(Records excerpted from a collection)
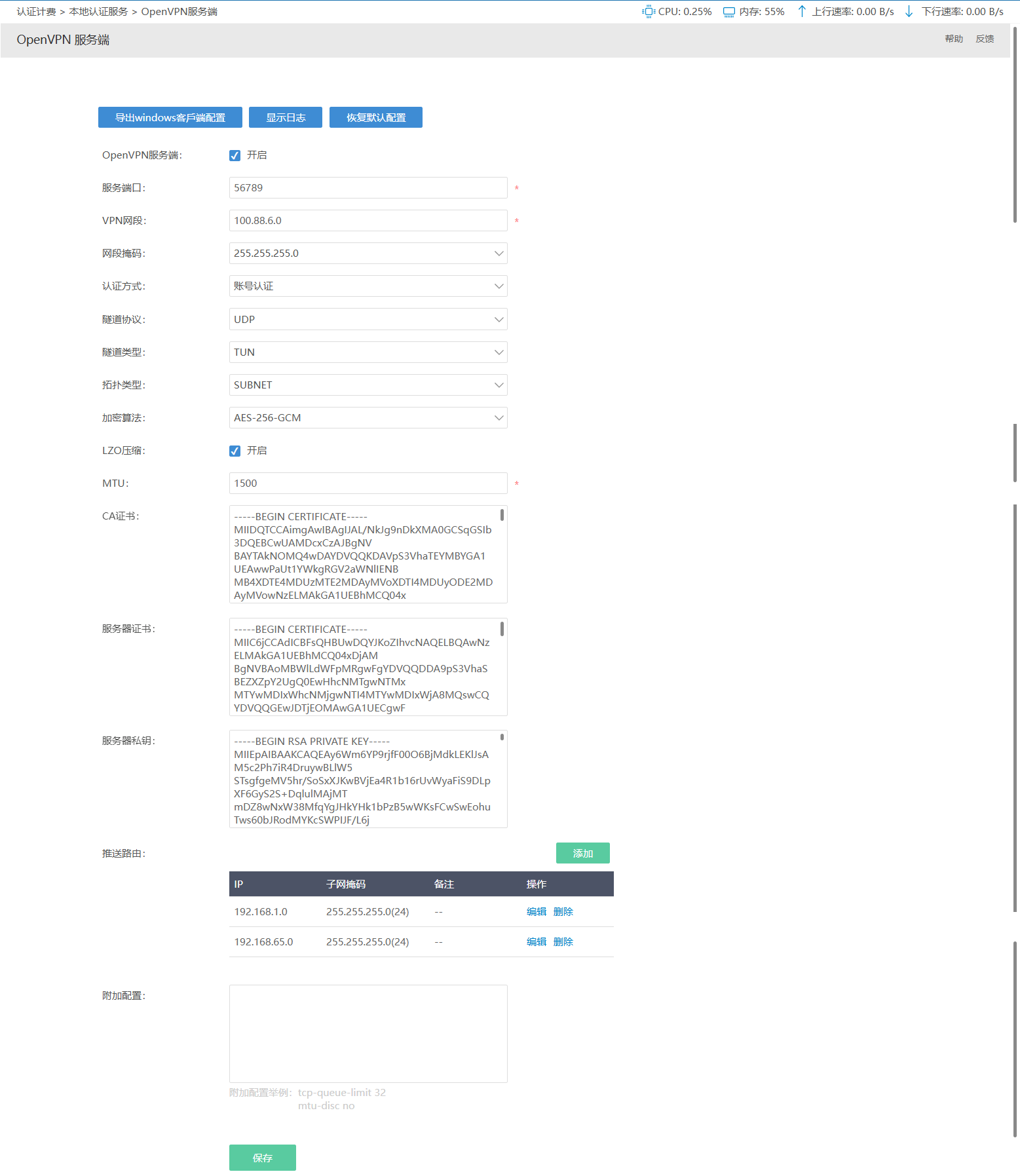Image resolution: width=1020 pixels, height=1176 pixels.
Task: Open the 网段掩码 dropdown
Action: click(x=368, y=254)
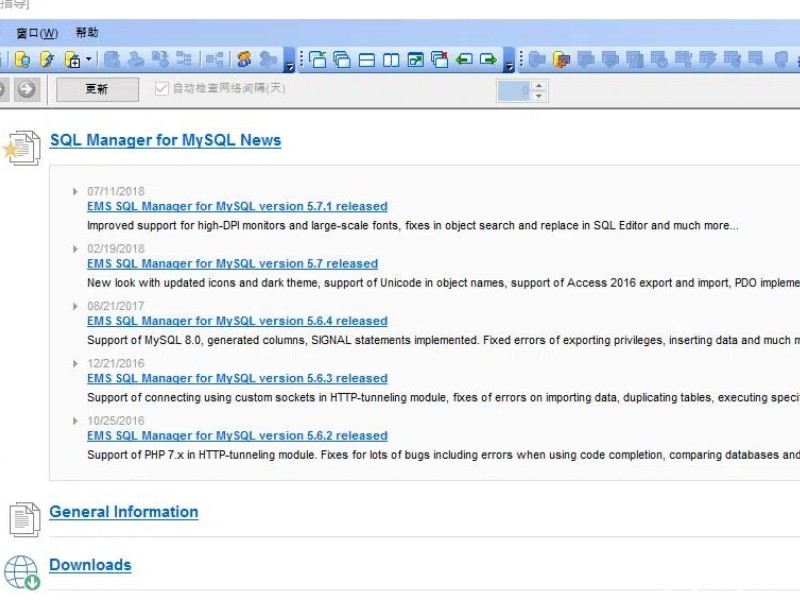Image resolution: width=800 pixels, height=600 pixels.
Task: Open the 帮助 menu
Action: pyautogui.click(x=87, y=33)
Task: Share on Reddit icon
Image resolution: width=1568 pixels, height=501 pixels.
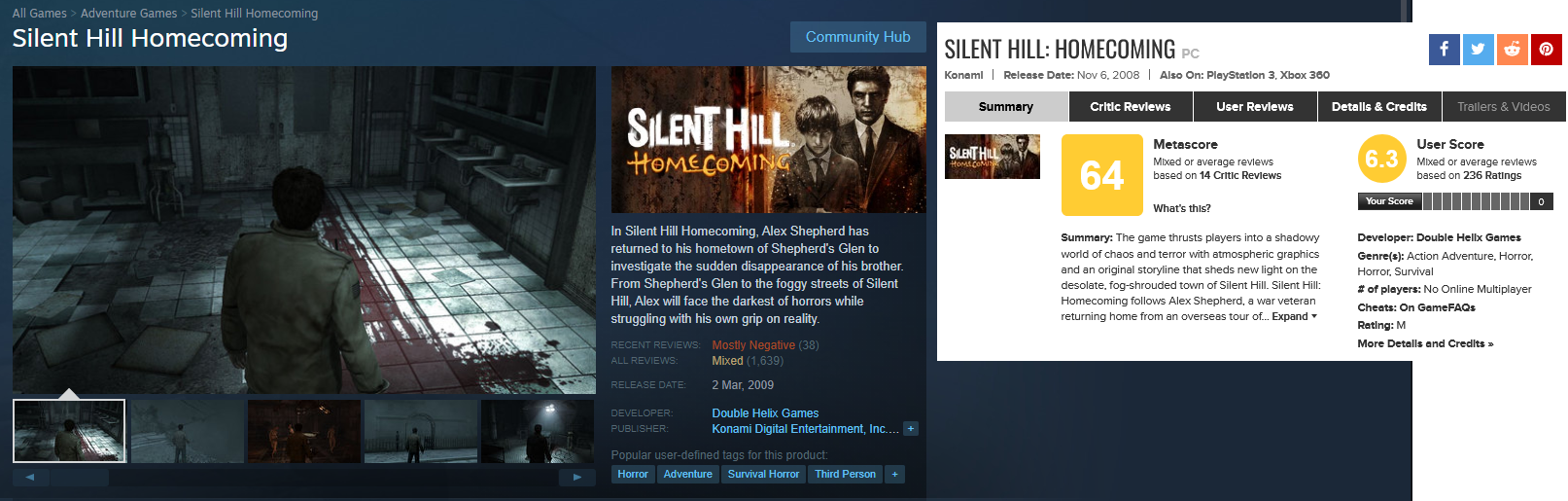Action: tap(1512, 50)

■ Problem to work on: Do not include pictures. Copy only the lines running from the line with "Task: Share on Reddit icon" through the last line of the records, exactly as they appear.

■ Written answer:
Task: Share on Reddit icon
Image resolution: width=1568 pixels, height=501 pixels.
Action: tap(1512, 50)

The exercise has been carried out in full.